Although multiple routes can ultimately reach the same biological outcome, we sought to examine which genes were commonly affected by these methylation marks in both our XEN model and the AURORA US cohort. Notably, similar patterns were observed, with 284 genes exhibiting concordant methylation across both datasets, while a minority of 34 genes displayed discordant patterns and were therefore removed from downstream analyses (Fig. 3e). This shared 284-gene methylation signature represents an epigenetic program that appears to be associated with lung tropism.
Epigenetic mechanisms shaping transcriptomic programs in TNBC lung metastases
To assess whether these epigenetic alterations directly impact gene expression, we analyzed the transcriptomic profiles of the same tumors. This analysis revealed 1,146 downregulated and 1,220 upregulated genes in lung metastases relative to primary tumors, revealing a core set of transcriptional changes associated with lung metastatic onset and progression (Supplementary Fig. 3c). Notably, 22 genes appeared to be epigenetically regulated, displaying DNAm changes in our XEN model alongside consistent alterations in both DNAm and gene expression in the AURORA US dataset (Fig. 4a). For instance, CD5, HOXA5, and SLC2A5 exemplified distinct patterns of promoter methylation; while CD5 exhibited extensive promoter hypermethylation associated with reduced gene expression, HOXA5 and SLC2A5 showed hypomethylation, widespread in HOXA5 and focal in SLC2A5, both associated with increased transcript levels (Fig. 4b).
To determine if these genes were specifically dysregulated during lung metastasis or if they represented a common biological barrier during the colonization phase in other organs, we analyzed their expression profiles. Interestingly, several genes, such as ARID1B, SLC2A5, or PRPH, seemed to be lung-specific, while others, like PKRCZ or TPI1, showed a broader pattern with no distinction of the metastatic niche (Supplementary Fig. 4). As in the epigenome, local metastases to lymph nodes showed less pronounced differences than distant metastases.

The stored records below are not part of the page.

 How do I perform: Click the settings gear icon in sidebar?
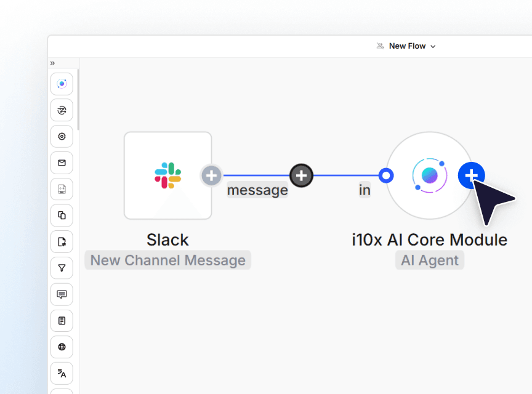coord(62,136)
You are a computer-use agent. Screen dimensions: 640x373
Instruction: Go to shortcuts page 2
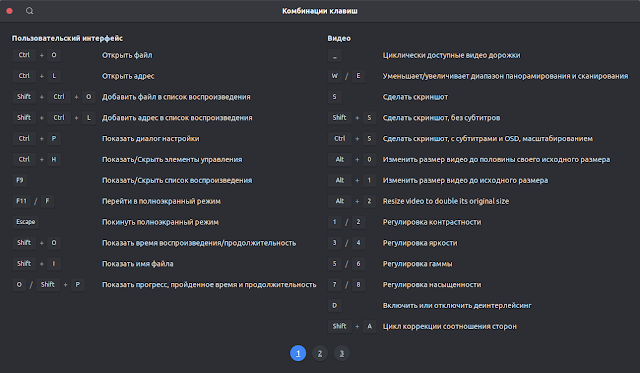[320, 353]
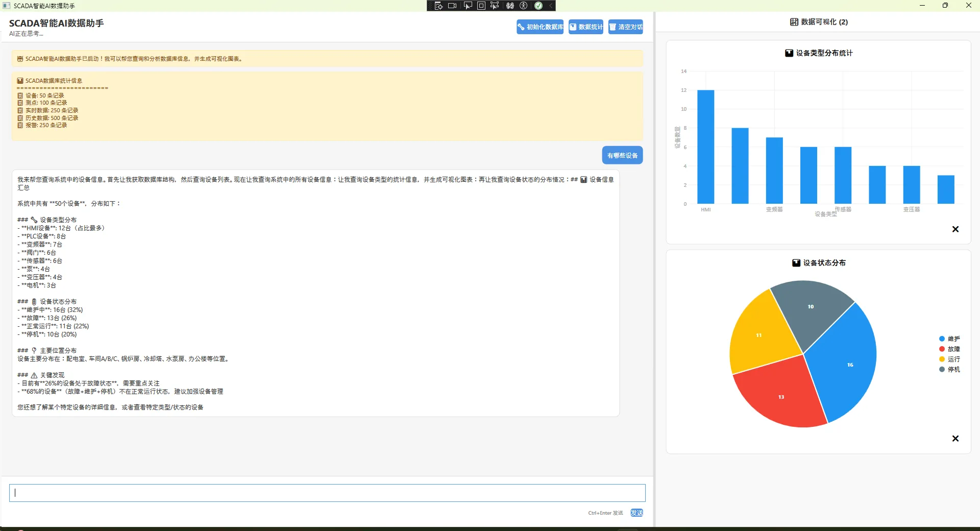Click the binding failures braces icon
This screenshot has width=980, height=531.
(x=510, y=6)
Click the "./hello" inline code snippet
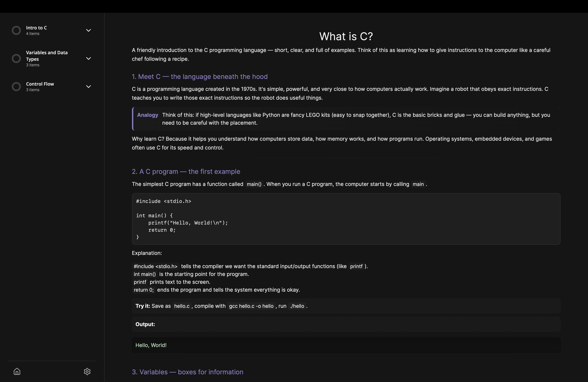The height and width of the screenshot is (382, 588). 297,306
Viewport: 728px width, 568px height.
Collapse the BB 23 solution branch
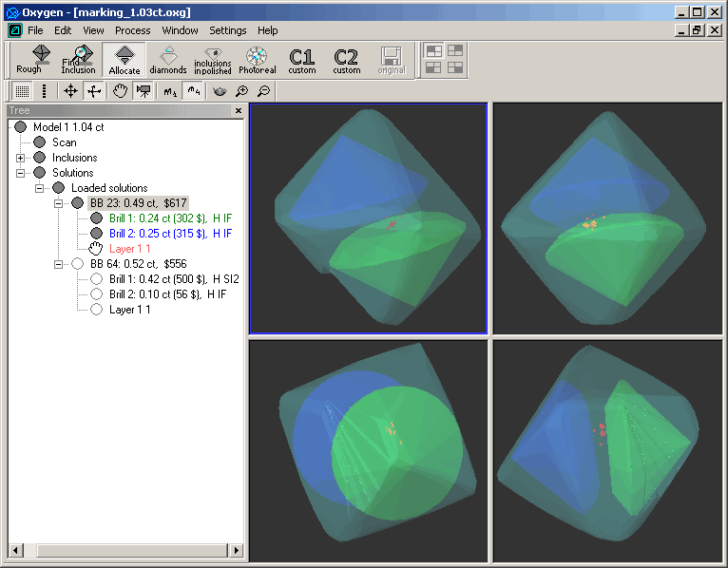pyautogui.click(x=59, y=203)
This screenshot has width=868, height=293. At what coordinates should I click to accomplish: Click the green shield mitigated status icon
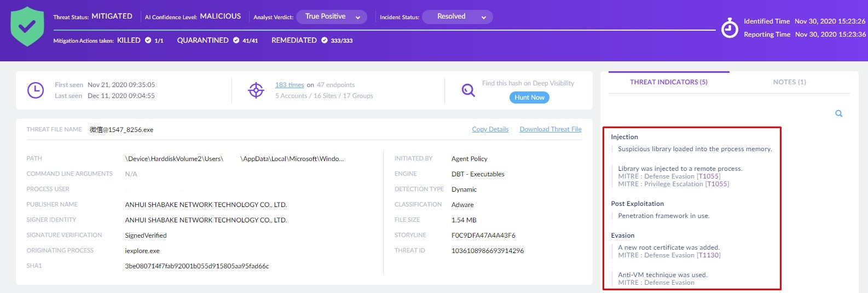(27, 26)
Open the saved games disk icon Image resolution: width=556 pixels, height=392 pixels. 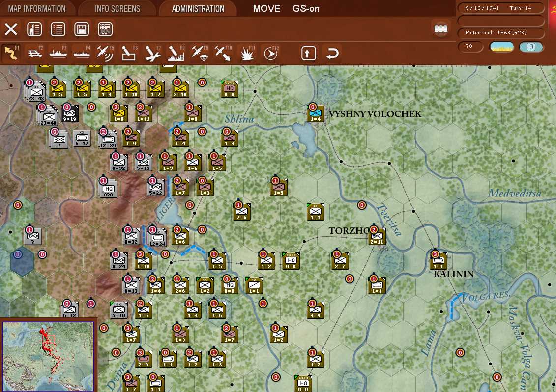tap(81, 29)

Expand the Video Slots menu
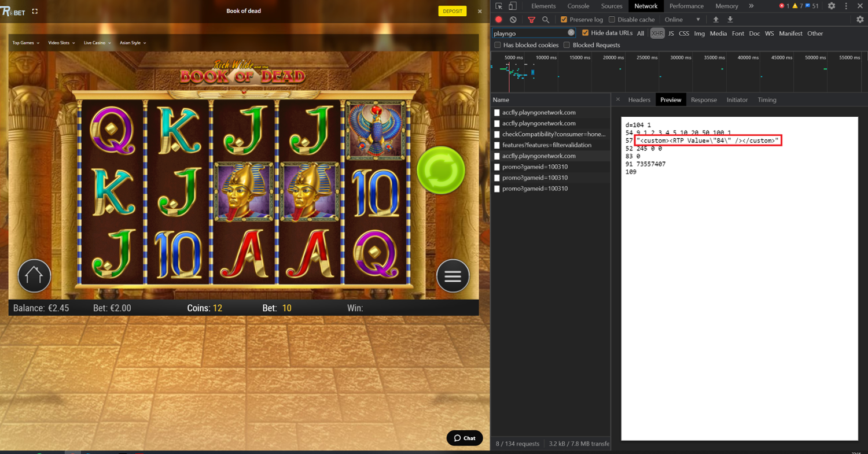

The identification of genes with lung-specific epigenetic and transcriptional changes highlights candidate effectors of organ-specific metastasis. These findings suggest that epigenetic alterations in a subset of genes directly influence their transcriptional regulation, defining a core set of genes dysregulated in TNBC metastases, with several directly related to specific lung tropism.
A core gene set of epigenetically regulated genes may play a role in the lung tropism of TNBC tumors
To further evaluate the functional relevance of these genes, we examined gene expression data from an immunodeficient mouse model injected with MDA-MB-231 cells that metastasized to the lung, compared to the parental cell line^15^. Out of the original subset of 22 genes, only 16 were available for this study (lacking gene expression from ARID1B, FBXO44, LYNX1, MROH6, SOX6, and TCIRG1). Among these, five genes remained consistently upregulated (MEIS2, ZBTB17, TPI1, AK1, PRKCZ; Fig. 5a), underscoring their importance during the step from primary tumors to lung colonization in an independent xenograft model.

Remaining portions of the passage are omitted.